▶ PROBLEM TO WORK ON
Please copy all of the items below again, substituting "drop-down" for every "dropdown" and leaving everything else unchanged.

— START OF DATA ENTRIES —

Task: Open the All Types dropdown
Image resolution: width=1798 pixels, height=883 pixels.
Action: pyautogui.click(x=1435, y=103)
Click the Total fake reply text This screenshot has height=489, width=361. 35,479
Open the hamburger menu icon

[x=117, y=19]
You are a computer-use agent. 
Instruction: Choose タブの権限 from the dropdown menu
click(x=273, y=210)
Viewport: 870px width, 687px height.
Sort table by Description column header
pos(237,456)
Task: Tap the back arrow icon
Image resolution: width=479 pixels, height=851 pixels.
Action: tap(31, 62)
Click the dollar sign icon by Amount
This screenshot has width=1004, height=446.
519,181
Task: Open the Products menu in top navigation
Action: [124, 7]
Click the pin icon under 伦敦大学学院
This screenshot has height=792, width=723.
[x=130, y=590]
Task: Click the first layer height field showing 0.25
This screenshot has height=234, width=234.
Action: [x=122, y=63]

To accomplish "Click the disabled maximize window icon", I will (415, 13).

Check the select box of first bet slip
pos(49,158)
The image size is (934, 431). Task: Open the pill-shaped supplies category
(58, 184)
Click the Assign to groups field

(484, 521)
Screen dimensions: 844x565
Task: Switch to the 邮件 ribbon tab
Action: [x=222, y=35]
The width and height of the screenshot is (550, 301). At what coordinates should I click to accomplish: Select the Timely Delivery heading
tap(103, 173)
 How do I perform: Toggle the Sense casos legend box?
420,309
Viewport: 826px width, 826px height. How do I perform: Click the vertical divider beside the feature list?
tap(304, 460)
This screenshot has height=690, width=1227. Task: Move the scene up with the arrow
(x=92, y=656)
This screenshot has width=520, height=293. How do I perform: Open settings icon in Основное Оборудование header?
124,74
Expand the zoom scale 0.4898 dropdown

— END OF DATA ENTRIES —

▶ FINAL RESULT
Task: Open the All Types drop-down
Image resolution: width=1798 pixels, height=883 pixels.
Action: pyautogui.click(x=1435, y=103)
Click the Total fake reply text This screenshot has height=489, width=361. 35,479
Open the hamburger menu icon

[x=117, y=19]
You are a computer-use agent. 
Instruction: Choose タブの権限 from the drop-down menu
click(x=273, y=210)
Viewport: 870px width, 687px height.
Sort table by Description column header
pos(237,456)
Task: Tap the back arrow icon
Image resolution: width=479 pixels, height=851 pixels.
Action: tap(31, 62)
Click the dollar sign icon by Amount
This screenshot has width=1004, height=446.
519,181
Task: Open the Products menu in top navigation
Action: [124, 7]
Click the pin icon under 伦敦大学学院
This screenshot has height=792, width=723.
[x=130, y=590]
Task: Click the first layer height field showing 0.25
This screenshot has height=234, width=234.
Action: [x=122, y=63]

To accomplish "Click the disabled maximize window icon", I will (415, 13).

Check the select box of first bet slip
pos(49,158)
The image size is (934, 431). Task: Open the pill-shaped supplies category
(58, 184)
Click the Assign to groups field

(484, 521)
Screen dimensions: 844x565
Task: Switch to the 邮件 ribbon tab
Action: [x=222, y=35]
The width and height of the screenshot is (550, 301). At what coordinates should I click to accomplish: Select the Timely Delivery heading
tap(103, 173)
 How do I perform: Toggle the Sense casos legend box?
420,309
Viewport: 826px width, 826px height. How do I perform: Click the vertical divider beside the feature list?
tap(304, 460)
This screenshot has height=690, width=1227. Task: Move the scene up with the arrow
(x=92, y=656)
This screenshot has width=520, height=293. How do I perform: Open settings icon in Основное Оборудование header?
124,74
Expand the zoom scale 0.4898 drop-down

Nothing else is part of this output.